O constante exercício da capacidade de distinção faz com que os valores tonais próximos admitam a ação notória da luz na cor, concebendo uma identificação relacional que distingue as propriedades de cada momento da pintura. Estas sutis variações de cor e de luminosidade são dadas pela diferença de quantidade de pigmento metálico e pelo uso de cera em algumas áreas, que as deixa mais opacas e com a luz mais acondicionada. No texto sobre suas pinturas expostas em 1988, Lorenzo Mammì, diz que "para que o movimento das pinceladas adquira a máxima evidência possível, Sister utiliza um pigmento à base de pó de alumínio, misturado com óleos, ceras ou terras" . Parece que cada vez mais o uso do pigmento metálico não só faz evidenciar mais a pincelada, como também a pincelada superestima a qualidade cintilante do pigmento.

O caráter descontínuo do trabalho do pincel em cada área de cor - pulsante, espatulado, direcionado - colabora para controlar, refreando ou ativando, a velocidade com que a cor chega aos nossos olhos. Um proceder complexo de apreensão do todo, que estimula tempos perceptivos diversos conforme a direção da matéria composta por seu valor tonal. Dessa maneira, Sister valoriza a hora de cada cor sem perder o compasso uníssono, fazendo com que nada esteja desalojado.

Pela captura da luz sem ofuscamento, Sister sanciona a decisão apaziguadora a cada sílaba pronunciada. Precavendo-se do lisonjeio de cada acontecimento particular, atribui às diferentes instâncias construídas na tela um convívio sem desatinos. As estridências são entorpecidas e as disparidades ditas em tom de conversação. E toda articulação é argumentativa.

Refletindo por um outro viés, Rodrigo Naves escreve em um texto de 1995 que "essas telas não vieram ao mundo para torná-lo mais alegre ou variado. E nem mesmo o exercício continuado dessas sutilezas tonais promete um renovado poder de discriminação. Sua arte ensina que tudo está em jogo. O que diferencia envolve tudo numa espessura turva. E o que hoje traz as coisas à tona pode amanhã ser o peso que as levará ao fundo."
Nestas últimas pinturas, me parece que esta espessura turva foi ganhando cada vez mais nitidez. Mas é pertinente questionar: este modo de diferenciação sem contrastes agudos é mesmo uma tentativa de um relacionamento apaziguador ou esta competência equivalente de todos atributos da tela não é um apelo à competitividade?
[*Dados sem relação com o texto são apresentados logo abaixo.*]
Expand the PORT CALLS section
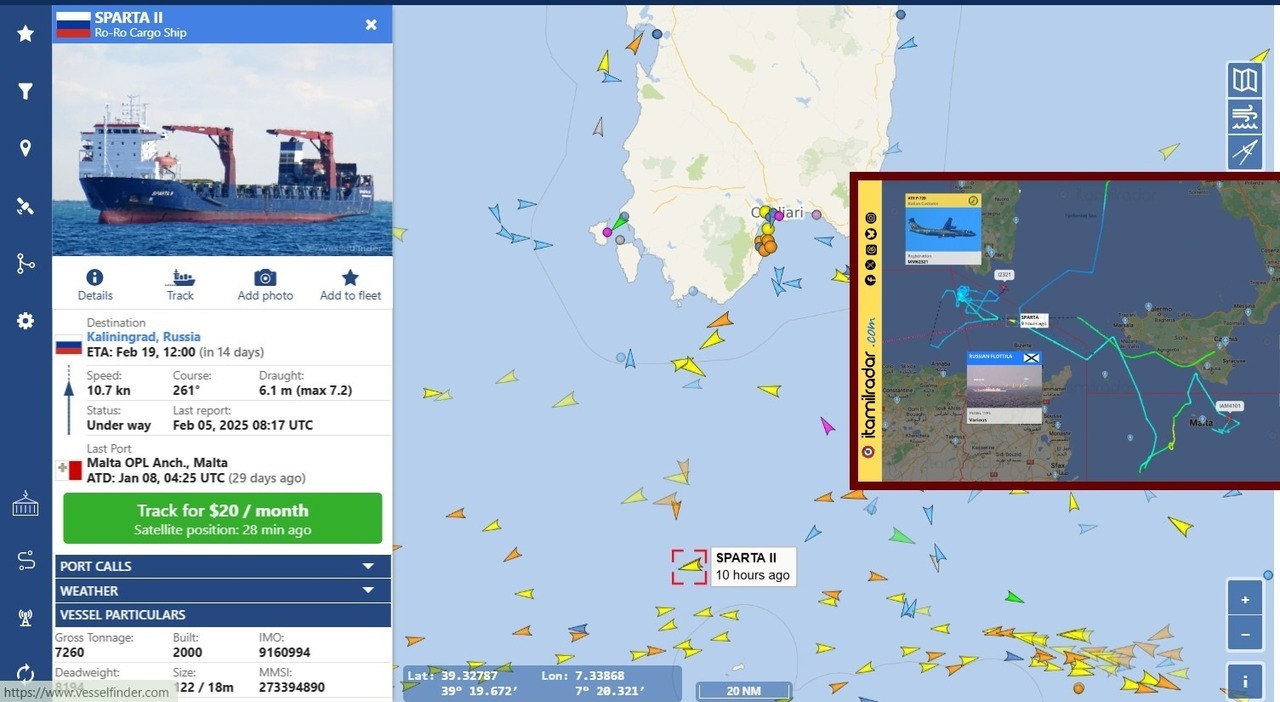Viewport: 1280px width, 702px height. [x=222, y=566]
Acredito que os dois movimentos não são excludentes, mas me parece mais contundente supor que as relações sejam suscitadas com a vontade de parceria mais do que de rivalidade.

Estas pinturas têm um duplo movimento de aproximação e distanciamento, dado o aspecto dúbio que o cintilante estabelece: há alguma frieza, alguma reserva que as deixam protegidas, mas que logo é desfeita pelo aspecto latejante e vibrante desta mesma luz refletida. Segundo Alberto Tassinari "as pinturas de Sérgio Sister parecem guardar a luz. (...) não é tanto da cor que nos falam, mas, se é possível dizer assim, de um repouso da luz.(...) a luz parece encontrar na cor mais o seu ambiente do que sua tradução. A luz ali fica mais do que ilumina". Um dos maiores merecimentos da pintura de Sérgio Sister está nesta experiência do entrosamento pela cor cintilante. A cintilação que irrealiza a permanência, pondo em desatino as dúvidas e variações da luz. De cores esmorecidas, estas pinturas devem sua luminosidade ao metal contido no pigmento, como habitantes da matéria cintilante. São cores quase nunca vistas, difíceis de agarrar, mas que não terminam de chegar aos olhos.
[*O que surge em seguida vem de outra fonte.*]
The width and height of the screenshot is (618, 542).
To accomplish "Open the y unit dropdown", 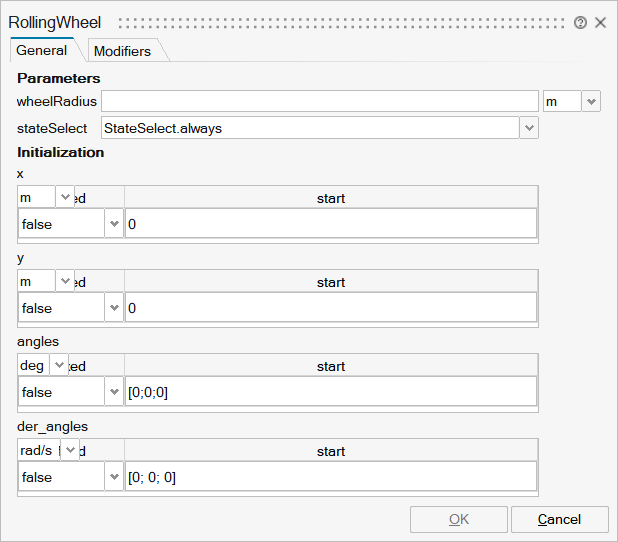I will [x=66, y=281].
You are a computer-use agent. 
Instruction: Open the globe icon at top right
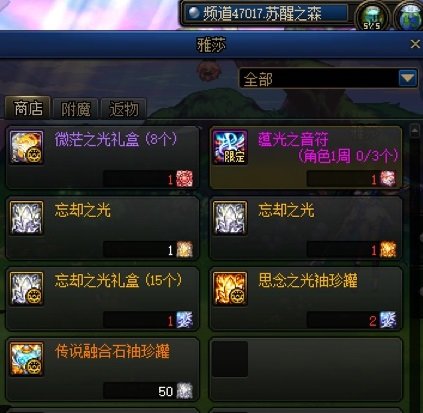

Suporia o inexato se da cor já não restasse muita convicção. No entanto, estas pinturas parecem estar pondo a cor um pouco mais à frente através de sua construção precisa, apostando também na potencialidade própria da cor como agente luminoso. Mesmo assim, a cor ainda parece se afirmar a partir de seus pormenores, persuadindo pela desconfiança. Apesar de movida por um sentido mais vaporoso e etéreo, por esta cor pouco afirmativa, a luminosidade trás um entusiasmo denso por recogitar o sentido da luz como presença física, uma luz que é da matéria, do próprio pigmento, extravasando a concepção da luminosidade submersa na vibração da cor. Uma luminosidade que interage na superfície e que não tem muito fundo: nem vem, nem vai, nunca decepciona o plano.

Diferentemente das pinturas de Sean Scully, também expostas na 25a Bienal de São Paulo, a luminosidade parece vir de dentro, principalmente pelas frestas entre uma cor e outra e pelas camadas anteriores que também comparecerem na superfície por sua pintura wet on wet, molhado sobre molhado. Apesar da imperativa fisicalidade de sua pintura, a luz vem da cor, está acoplada ao embate estabelecido. Em uma entrevista a Herzog, Scully afirmou que tinha o " desejo de fazer uma luz que tenha permanência". Já em Sister, a luz tem uma fisicalidade própria, materializa-se no processo perceptivo, necessita das condições e demora do mundo para sua exaltação. Apesar de sua insistente captura da luz, concebe uma luminosidade sempre mutante, já que trabalha com a própria matéria luminosa à revelia das variações exteriores.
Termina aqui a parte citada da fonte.